> EXERCISE BRIEF
Nothing but the lines from the one containing "Tap the Market" to the end of the data should be returned, each exactly as written.

> AVAILABLE DATA
[Start of section]
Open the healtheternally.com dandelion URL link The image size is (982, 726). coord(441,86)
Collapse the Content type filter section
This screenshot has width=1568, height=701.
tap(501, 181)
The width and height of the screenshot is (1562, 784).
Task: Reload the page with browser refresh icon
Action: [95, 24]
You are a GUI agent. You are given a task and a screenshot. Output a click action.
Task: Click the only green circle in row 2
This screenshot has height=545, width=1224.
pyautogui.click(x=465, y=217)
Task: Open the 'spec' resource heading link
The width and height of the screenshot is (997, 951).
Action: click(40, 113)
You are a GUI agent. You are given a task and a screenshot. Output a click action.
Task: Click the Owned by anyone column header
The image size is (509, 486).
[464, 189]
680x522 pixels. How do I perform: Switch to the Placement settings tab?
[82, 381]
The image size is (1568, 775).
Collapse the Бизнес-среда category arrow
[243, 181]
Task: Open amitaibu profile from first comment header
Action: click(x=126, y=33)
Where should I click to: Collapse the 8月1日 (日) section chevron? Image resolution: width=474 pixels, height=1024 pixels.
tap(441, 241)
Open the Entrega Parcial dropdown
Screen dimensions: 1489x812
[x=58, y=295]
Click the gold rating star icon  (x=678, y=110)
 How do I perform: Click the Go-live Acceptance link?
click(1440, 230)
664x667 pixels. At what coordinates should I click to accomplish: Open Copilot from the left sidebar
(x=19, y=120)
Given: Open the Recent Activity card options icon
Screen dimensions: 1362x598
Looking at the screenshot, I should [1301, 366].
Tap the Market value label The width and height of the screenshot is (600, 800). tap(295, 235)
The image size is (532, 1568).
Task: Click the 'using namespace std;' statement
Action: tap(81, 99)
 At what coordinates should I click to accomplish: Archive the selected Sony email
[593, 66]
[End of section]
> FINISHED EXERCISE
Tap the Market value label The width and height of the screenshot is (600, 800). tap(295, 235)
The image size is (532, 1568).
Task: Click the 'using namespace std;' statement
Action: tap(81, 99)
 At what coordinates should I click to accomplish: Archive the selected Sony email
[593, 66]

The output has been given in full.